Stay on the floor when
  • Either of you is new. Build years on the floor first. The floor teaches everything suspension needs.
  • There's any alcohol or any other vasodilator in the room. In suspension it's a hard no.
  • The bottom has a condition suspension sharpens. Circulatory issues, blood pressure, POTS, a recent injury, anything that compromises blood flow or the spine.
  • The trust isn't there yet. If you're suspending to prove something, to perform, to impress a room, get out of the air.
  • Something feels off. The body, the gear, the room, your own focus. If your gut is talking, the answer is the floor.
  • You're tired, rushed, or watched. None of those are conditions for the most dangerous thing we do.
What the no is
  • Negotiate conditions before, not in the air.
  • Keep it on the floor every single time the answer isn't a clean yes.
  • Trust the gut that says wait. Suspension punishes the session you forced.
  • Remember the floor is not the lesser practice.
  • Know that almost all of the real work already lives on the ground.
  • Spend the longest refusing. The people who suspend best are the ones who did.

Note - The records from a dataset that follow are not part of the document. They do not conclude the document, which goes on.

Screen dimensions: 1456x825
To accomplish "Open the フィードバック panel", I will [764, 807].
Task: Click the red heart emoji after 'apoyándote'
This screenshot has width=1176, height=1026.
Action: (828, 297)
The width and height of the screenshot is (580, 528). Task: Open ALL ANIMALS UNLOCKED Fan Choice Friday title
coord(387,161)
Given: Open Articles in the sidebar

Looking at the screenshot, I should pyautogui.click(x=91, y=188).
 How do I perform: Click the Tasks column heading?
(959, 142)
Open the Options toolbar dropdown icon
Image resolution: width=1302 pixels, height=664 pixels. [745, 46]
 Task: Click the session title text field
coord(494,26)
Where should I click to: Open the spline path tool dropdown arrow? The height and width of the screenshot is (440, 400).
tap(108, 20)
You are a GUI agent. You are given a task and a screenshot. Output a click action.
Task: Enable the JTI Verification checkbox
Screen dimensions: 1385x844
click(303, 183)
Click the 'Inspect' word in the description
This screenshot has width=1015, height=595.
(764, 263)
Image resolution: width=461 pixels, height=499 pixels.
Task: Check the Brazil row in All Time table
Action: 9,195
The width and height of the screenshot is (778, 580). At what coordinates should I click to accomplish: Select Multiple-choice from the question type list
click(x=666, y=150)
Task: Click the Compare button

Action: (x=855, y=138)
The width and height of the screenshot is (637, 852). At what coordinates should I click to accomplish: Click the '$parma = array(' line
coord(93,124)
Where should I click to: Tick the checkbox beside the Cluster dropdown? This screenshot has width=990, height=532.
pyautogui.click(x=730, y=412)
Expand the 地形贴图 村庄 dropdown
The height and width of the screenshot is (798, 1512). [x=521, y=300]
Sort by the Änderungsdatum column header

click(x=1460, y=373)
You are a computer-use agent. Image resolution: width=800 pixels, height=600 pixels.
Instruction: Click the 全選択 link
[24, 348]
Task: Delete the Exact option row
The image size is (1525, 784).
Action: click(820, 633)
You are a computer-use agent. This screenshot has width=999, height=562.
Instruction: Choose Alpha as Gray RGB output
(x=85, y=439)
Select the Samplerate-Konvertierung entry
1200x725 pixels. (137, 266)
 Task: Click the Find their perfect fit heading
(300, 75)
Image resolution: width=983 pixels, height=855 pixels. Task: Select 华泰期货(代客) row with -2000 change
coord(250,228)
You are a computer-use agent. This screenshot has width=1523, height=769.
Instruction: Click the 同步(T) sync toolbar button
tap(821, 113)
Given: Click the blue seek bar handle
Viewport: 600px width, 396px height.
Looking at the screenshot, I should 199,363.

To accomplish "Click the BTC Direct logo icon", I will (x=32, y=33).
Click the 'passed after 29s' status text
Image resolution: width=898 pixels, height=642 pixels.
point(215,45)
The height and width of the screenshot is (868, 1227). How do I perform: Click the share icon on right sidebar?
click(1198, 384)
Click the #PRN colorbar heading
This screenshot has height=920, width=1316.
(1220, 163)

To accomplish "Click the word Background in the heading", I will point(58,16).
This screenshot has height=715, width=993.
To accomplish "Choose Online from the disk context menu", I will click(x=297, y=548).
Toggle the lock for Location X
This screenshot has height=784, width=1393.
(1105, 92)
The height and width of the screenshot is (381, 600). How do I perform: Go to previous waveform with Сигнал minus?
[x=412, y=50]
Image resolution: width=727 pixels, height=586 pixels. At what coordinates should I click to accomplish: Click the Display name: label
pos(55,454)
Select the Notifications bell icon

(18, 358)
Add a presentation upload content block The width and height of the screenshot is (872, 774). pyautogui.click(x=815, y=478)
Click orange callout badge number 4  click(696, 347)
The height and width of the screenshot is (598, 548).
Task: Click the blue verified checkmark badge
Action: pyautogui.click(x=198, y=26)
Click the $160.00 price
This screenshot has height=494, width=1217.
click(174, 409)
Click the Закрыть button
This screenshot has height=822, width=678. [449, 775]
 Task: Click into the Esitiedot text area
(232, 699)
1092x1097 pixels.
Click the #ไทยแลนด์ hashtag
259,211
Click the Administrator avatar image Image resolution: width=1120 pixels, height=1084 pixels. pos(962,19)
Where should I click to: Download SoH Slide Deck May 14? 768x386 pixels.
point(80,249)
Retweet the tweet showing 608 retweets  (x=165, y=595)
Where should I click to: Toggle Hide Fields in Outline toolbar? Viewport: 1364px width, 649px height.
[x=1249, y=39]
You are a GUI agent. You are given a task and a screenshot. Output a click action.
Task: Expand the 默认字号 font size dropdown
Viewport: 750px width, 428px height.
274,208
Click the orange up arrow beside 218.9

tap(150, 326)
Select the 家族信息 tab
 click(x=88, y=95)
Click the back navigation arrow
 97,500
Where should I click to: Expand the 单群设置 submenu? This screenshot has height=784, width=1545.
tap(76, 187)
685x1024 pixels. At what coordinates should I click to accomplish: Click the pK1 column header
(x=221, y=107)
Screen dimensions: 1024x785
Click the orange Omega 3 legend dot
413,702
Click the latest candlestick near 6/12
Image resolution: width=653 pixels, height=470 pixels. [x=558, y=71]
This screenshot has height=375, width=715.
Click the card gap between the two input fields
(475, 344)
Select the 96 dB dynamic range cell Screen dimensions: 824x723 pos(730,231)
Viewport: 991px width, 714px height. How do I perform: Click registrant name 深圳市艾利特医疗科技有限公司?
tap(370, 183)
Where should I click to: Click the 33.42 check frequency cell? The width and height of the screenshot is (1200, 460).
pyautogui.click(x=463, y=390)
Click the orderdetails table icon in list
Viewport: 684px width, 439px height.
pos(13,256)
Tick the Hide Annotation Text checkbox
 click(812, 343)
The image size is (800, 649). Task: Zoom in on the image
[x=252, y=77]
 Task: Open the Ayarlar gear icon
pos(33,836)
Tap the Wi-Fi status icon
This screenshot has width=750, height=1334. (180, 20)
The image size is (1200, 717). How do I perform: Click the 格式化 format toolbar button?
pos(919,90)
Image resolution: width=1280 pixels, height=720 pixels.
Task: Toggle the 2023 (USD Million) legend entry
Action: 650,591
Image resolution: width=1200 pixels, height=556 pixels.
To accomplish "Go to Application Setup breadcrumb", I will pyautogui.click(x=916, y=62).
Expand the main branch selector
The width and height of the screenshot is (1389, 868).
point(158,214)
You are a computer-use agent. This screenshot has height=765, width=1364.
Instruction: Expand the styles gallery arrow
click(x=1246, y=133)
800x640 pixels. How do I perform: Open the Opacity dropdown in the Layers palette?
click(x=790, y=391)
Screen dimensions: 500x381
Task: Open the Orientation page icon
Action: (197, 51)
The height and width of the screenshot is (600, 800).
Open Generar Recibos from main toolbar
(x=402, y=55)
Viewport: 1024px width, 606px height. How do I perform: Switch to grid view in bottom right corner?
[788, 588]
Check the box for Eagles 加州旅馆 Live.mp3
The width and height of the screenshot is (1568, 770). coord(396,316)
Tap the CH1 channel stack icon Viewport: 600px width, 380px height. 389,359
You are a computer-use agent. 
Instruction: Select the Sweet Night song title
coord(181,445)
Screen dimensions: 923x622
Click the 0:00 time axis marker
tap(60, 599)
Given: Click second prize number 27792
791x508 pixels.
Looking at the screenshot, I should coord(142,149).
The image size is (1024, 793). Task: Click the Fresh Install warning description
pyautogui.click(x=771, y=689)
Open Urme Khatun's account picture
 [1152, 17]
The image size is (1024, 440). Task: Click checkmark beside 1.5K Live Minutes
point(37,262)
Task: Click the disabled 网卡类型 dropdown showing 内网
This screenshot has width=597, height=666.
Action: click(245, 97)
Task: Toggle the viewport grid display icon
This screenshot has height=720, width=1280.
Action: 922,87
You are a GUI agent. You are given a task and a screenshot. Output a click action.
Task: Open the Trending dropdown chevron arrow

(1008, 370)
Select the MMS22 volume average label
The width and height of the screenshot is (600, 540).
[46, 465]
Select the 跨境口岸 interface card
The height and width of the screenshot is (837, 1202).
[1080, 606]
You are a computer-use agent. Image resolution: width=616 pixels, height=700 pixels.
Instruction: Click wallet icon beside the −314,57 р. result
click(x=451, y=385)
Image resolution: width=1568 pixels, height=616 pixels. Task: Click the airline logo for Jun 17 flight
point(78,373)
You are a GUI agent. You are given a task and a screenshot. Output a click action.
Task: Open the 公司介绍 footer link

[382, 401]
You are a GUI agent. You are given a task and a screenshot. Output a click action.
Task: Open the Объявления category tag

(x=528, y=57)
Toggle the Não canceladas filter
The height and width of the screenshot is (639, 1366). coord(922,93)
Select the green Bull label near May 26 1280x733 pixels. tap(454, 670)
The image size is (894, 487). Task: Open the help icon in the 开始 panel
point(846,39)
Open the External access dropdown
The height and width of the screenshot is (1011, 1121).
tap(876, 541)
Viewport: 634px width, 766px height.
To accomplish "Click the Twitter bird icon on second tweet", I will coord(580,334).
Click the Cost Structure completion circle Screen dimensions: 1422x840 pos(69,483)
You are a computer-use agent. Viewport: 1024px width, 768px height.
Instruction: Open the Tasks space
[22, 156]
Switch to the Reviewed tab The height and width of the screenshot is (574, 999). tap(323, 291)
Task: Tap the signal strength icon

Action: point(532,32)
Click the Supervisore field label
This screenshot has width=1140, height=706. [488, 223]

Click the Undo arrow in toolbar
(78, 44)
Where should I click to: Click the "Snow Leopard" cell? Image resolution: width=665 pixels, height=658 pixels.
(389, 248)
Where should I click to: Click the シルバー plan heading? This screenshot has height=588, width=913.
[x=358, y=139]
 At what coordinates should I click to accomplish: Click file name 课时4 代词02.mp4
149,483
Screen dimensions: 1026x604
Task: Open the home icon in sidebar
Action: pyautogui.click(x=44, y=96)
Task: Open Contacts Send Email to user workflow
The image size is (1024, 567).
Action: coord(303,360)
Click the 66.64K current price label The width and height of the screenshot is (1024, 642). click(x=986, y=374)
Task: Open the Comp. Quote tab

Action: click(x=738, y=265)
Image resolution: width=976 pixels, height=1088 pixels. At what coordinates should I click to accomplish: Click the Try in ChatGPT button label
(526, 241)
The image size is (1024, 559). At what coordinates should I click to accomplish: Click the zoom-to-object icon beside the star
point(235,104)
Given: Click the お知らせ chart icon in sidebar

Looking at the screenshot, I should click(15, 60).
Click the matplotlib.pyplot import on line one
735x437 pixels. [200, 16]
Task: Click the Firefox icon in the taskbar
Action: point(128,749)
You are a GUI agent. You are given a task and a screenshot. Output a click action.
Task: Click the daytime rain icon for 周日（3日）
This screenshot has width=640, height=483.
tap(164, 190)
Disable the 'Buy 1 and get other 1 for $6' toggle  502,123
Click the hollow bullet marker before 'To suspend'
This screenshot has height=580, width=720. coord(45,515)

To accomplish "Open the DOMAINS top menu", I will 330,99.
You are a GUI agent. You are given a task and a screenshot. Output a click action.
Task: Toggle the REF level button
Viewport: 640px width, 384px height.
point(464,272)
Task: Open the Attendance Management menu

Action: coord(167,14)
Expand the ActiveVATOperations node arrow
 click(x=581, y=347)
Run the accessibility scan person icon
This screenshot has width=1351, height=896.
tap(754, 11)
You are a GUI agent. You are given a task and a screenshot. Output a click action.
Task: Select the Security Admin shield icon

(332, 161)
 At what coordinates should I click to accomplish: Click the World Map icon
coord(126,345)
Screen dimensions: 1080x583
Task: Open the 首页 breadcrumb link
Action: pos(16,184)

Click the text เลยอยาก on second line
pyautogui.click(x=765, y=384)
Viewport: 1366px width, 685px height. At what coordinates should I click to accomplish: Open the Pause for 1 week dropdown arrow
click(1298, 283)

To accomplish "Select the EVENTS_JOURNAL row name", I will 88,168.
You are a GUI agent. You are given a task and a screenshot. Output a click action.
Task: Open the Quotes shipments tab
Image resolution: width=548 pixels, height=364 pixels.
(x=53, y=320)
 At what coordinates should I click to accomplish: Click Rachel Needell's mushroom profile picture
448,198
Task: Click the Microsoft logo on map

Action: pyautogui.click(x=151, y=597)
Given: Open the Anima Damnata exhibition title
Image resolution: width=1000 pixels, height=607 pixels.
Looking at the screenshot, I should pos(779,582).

The skill in suspension isn't the lift. It's the no. Knowing when the body in front of you is ready to leave the ground, and having the discipline to keep it on the floor every single time the answer isn't a clean yes. The floor is not the lesser practice. The floor is where almost all of the real work already lives, and the people who suspend best are the ones who spent the longest refusing to.

The apparatus, harder

Before, During, After

The whole apparatus from the anatomy guide applies, and applies harder. I'm not repeating it. Go get it there. Food, hydration, breath, stretching, negotiation, CSM checks, aftercare, the signs of drop. All of it is load-bearing in suspension. A few things shift in the air.

Time shrinks
Everything in suspension wants to be shorter. The intense tie, the inverted moment, the limb under full load. Your efficiency as a top is a safety skill on the floor. In the air it's the safety skill.
Checks get louder
You assume the bottom's sensory read is compromised by the lift, so you run movement checks out loud, on a rhythm, and trust what they can move over what they can feel. Set the baseline before the body leaves the floor.
Coming down is a transition
Not a relief. The blood that pooled is about to flood back. Bring the body down slowly and deliberately. Watch for the faint on the way down and after.
Aftercare reckons with more
A suspended body worked harder. The marks sit under full weight, the muscles held a load, the nervous system went somewhere deep. The skin, drop, and doctor protocols all stand, and you tend them more closely, not less.
The lift is the smallest part

Suspension looks like it's about defying gravity. Getting a body off the earth, holding it in the air, the drama of the float. It's the opposite. The lift is just the only way I know to get a person still enough, held enough, and out of their own control enough to finally feel the pull that's been on them their entire life and feel everything it's been dragging. You learn the anatomy so the body comes home from the air whole. You learn the decision so you only take it up when it's ready to go. And you learn the no, the long patient refusal to leave the floor, because that's where the love is. Anyone can pull a body into the air. Knowing when not to is the whole craft.

Gravity has always been saying something. Suspension is one way to get quiet enough to hear it.

Stay on the floor until you can't.

Ashe.
Further reading

Resources

This primer frames the risk and the decision. It does not teach the rigging. That you learn in the room, hands on rope. Start with the foundation, then keep going.

Start with the foundation

On circulation & nerves

One more time, because it matters more here than anywhere. I'm not a doctor and this isn't medical advice, and a blog post cannot teach you to suspend a human being. This is how to think honestly about the risk before you go looking for the skill. Learn the skill live, from someone who can catch you. If something in your body stops working, or you faint in ways you can't explain, see a medical professional.